Please let me know your town name + char!


----------



## Ireuna (Mar 28, 2020)

Gracelia said:


> Ready for Roar + Ireuna
> 
> Going to PM you shortly! If anyone else posts shortly after this, I'll add you into the group.
> 
> ...


Penguin from sumikko


----------



## Gracelia (Mar 28, 2020)

Gates are opened for you two.


----------



## Hermione Granger (Mar 28, 2020)

Are you still accepting people? If not, that is fine!


----------



## Gracelia (Mar 28, 2020)

Hermione Granger said:


> Are you still accepting people? If not, that is fine!

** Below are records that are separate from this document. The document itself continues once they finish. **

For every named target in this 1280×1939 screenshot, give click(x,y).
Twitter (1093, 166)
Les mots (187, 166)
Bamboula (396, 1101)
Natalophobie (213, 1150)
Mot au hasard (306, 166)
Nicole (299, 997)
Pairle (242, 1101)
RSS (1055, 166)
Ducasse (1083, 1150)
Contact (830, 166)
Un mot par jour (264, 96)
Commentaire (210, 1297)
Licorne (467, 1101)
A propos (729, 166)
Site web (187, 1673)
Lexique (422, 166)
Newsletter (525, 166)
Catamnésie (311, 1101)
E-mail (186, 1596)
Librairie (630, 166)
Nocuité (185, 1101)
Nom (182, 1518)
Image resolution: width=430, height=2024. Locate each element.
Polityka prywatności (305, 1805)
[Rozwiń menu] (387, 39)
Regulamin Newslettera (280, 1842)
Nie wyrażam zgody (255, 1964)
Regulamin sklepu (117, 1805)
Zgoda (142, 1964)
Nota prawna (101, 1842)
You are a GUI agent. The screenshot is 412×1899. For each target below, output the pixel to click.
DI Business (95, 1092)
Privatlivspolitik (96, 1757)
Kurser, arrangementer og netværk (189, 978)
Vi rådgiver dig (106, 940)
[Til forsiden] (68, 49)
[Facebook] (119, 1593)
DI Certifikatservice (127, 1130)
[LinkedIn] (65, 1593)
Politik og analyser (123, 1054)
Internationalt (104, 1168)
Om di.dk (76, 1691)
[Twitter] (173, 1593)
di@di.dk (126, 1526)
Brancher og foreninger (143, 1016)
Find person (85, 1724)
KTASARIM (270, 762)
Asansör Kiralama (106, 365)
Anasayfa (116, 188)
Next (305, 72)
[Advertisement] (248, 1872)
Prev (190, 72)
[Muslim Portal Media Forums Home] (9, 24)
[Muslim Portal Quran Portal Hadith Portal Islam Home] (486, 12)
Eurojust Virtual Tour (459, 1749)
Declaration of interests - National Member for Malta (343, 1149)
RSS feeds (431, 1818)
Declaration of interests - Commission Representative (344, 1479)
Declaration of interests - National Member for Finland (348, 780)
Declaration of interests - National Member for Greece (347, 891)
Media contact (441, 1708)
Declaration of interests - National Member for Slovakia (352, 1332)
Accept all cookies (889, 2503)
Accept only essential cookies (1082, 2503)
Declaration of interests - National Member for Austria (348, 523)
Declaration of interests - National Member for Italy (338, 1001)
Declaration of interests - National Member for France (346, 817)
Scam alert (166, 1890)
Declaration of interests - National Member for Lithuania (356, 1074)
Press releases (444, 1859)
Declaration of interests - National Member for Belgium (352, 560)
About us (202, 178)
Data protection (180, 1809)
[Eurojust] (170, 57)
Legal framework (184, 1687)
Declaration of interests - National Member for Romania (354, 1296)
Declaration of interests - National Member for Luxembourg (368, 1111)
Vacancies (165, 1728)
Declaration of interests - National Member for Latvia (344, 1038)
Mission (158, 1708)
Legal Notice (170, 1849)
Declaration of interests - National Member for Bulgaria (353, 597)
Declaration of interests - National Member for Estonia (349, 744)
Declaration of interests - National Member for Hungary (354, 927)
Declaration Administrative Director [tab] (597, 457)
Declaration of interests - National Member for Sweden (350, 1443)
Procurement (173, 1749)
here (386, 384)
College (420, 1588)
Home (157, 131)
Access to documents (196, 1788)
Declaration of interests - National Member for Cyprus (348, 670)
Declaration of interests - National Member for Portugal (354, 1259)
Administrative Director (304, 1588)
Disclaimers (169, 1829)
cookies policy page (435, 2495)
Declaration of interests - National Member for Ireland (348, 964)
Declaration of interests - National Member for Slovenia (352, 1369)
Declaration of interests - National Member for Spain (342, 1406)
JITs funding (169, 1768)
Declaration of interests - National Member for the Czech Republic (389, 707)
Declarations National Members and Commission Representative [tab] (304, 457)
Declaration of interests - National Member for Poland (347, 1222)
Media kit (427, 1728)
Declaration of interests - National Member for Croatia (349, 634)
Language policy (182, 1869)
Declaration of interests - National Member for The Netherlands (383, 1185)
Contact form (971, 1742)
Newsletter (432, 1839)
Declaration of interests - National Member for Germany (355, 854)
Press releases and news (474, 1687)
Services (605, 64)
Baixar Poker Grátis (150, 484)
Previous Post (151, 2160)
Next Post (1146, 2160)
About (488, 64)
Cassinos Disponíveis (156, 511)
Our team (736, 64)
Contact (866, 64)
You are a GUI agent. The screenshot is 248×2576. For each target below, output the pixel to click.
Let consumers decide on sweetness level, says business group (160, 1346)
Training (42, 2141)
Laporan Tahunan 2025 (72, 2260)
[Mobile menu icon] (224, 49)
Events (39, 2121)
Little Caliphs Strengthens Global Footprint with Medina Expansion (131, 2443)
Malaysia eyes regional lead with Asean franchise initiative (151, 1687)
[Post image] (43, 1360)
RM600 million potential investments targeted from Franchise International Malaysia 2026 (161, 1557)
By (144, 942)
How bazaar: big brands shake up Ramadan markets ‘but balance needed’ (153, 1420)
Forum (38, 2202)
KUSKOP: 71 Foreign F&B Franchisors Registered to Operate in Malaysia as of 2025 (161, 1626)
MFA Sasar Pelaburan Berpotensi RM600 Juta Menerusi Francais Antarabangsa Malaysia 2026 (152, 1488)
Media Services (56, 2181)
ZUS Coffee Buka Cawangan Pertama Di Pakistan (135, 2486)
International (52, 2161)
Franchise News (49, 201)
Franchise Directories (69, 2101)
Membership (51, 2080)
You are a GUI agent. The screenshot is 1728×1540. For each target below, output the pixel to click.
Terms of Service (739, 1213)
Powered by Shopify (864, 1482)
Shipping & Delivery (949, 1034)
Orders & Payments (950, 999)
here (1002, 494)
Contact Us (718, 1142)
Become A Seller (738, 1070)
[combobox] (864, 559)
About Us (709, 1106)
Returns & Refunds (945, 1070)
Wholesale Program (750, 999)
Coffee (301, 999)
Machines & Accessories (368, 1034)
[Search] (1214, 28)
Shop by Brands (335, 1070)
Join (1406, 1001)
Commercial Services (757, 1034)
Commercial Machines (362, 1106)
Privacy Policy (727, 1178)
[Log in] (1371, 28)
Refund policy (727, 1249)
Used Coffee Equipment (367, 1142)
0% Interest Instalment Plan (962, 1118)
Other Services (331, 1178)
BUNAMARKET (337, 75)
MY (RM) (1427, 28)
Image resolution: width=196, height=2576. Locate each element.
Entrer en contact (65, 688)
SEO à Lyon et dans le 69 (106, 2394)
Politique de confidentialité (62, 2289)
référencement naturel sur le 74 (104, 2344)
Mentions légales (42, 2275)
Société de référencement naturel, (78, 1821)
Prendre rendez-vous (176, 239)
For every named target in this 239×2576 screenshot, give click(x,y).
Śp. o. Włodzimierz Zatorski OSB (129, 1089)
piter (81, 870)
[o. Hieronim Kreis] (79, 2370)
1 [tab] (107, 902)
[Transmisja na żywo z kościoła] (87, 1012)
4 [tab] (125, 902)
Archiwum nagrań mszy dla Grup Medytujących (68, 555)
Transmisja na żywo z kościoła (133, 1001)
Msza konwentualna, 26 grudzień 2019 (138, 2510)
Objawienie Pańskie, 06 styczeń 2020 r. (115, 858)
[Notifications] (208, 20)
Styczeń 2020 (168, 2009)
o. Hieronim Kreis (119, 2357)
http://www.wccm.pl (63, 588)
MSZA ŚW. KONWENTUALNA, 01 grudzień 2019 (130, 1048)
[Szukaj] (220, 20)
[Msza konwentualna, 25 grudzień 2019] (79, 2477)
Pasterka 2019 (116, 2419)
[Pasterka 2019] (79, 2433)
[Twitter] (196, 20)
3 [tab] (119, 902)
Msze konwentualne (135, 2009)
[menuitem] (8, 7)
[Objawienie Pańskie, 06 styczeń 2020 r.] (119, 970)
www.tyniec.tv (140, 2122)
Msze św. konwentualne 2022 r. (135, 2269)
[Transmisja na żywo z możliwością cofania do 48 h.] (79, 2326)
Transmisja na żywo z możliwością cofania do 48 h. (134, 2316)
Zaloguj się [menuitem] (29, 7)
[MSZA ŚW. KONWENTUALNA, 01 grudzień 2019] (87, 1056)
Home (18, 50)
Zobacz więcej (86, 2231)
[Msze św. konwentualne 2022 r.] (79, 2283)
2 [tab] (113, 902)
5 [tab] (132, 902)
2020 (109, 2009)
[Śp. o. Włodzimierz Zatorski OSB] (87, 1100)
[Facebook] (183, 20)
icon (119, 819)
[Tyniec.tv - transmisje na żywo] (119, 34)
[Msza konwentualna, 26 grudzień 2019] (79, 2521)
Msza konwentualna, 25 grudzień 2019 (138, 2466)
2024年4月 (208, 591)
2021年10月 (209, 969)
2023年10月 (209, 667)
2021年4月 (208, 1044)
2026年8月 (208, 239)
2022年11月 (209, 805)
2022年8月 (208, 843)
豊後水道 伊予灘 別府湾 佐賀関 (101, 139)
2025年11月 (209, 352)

Will PM you. After this I am done for now~ Thank you all!


----------



## Roar (Mar 28, 2020)

Thank you so very much! Extremely kind of you, much appreciated!


----------



## Hermione Granger (Mar 28, 2020)

Gracelia said:


> Will PM you. After this I am done for now~ Thank you all!



Thank you! ;v;


----------



## Gracelia (Mar 28, 2020)

Roar said:


> Thank you so very much! Extremely kind of you, much appreciated!



Did you manage to come over? I know Ireuna did o: I'll be opened few more minutes for the last two.


----------